Critics worry that this ambiguity cracks open a regulatory loophole.

Federal agencies "provide limited assistance to consumers in making informed choices and do little to protect them against inaccurate and misleading claims," the GAO warned in its 2000 study of functional foods.

A petition previously filed by the Center for Science in the Public Interest, a nutrition and health advocacy group, cited the Odwalla and Snapple drinks, among others, as the kinds of functional foods that need more oversight. Neither Odwalla, based in Dinuba, Calif., nor Snapple, based in New York, could be reached to comment Wednesday on the proposals for tighter regulation. As a general rule, though, industry officials are leery of new regulations.

"Functional foods are just that: foods," Stacey Zawel of the Grocery Manufacturers Association declared after the 2000 GAO study. "They already have to meet stringent food-safety regulations."

Food and Drug Administration officials said Wednesday that "we are confident" the existing rules are adequate. Nonetheless, citing the center's petition and the GAO study, officials set a public hearing for Dec. 5 in the FDA's offices in Washington's Maryland suburbs.

"There are a lot of people out there being duped," Belcher said. "What I'm really concerned about are the big companies that say something like, `If you drink this, you'll walk on water.'"

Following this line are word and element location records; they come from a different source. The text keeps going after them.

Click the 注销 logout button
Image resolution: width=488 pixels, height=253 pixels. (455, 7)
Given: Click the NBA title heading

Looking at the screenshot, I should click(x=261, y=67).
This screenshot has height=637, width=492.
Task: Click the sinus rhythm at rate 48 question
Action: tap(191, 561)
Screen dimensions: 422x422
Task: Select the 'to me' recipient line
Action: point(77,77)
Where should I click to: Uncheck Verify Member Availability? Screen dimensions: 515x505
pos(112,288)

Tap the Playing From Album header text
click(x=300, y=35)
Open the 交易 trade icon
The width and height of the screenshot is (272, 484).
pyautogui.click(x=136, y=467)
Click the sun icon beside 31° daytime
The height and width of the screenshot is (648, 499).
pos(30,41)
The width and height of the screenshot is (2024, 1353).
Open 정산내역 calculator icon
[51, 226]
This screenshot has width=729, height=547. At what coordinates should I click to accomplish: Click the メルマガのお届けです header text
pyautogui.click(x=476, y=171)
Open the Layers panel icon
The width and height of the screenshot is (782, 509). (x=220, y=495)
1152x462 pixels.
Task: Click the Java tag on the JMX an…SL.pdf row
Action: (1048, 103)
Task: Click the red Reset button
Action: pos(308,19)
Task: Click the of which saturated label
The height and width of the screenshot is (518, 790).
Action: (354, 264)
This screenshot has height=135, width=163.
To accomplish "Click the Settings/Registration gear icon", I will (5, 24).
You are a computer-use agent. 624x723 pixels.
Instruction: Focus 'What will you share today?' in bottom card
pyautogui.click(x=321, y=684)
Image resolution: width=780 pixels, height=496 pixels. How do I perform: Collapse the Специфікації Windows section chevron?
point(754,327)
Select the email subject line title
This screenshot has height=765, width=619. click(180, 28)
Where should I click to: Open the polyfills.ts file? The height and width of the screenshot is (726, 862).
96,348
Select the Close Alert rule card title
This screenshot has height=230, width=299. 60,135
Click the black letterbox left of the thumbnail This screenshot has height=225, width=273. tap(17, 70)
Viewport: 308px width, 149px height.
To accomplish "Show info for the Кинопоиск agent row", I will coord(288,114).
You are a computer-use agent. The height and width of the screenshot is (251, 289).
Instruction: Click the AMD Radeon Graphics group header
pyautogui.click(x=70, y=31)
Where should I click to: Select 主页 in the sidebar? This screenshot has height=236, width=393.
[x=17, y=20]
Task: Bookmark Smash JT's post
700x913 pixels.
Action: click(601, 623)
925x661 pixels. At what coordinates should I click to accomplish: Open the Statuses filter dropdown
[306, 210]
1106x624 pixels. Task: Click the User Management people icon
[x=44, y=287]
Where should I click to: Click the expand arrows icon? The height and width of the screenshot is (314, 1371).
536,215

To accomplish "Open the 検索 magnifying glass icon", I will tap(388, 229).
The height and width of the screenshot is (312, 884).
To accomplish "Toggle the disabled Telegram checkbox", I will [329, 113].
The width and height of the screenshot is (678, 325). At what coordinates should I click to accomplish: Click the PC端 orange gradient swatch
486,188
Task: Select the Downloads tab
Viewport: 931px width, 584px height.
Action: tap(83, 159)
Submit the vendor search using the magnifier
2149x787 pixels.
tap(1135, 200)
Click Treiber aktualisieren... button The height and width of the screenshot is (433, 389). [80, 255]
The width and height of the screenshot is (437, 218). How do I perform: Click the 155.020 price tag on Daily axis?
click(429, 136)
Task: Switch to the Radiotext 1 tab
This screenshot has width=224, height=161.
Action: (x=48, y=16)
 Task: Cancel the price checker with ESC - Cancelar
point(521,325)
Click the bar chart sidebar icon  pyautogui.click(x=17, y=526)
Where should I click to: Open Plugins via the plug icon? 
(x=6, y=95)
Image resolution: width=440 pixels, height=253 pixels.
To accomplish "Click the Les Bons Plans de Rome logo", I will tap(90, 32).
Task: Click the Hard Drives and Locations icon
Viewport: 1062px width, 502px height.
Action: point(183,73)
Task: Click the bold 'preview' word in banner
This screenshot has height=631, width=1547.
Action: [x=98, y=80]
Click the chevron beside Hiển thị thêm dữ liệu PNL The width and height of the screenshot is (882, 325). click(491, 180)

Several questions are ripe for debate.

Currently, companies don't need FDA approval before marketing new functional foods if the ingredients themselves generally are considered safe. The Center for Science in the Public Interest is urging regulators to require such prior approval.

The public hearing also will consider other questions, including whether functional foods require a formal definition and unique regulations, and whether food industry experts should evaluate the claims made for functional foods.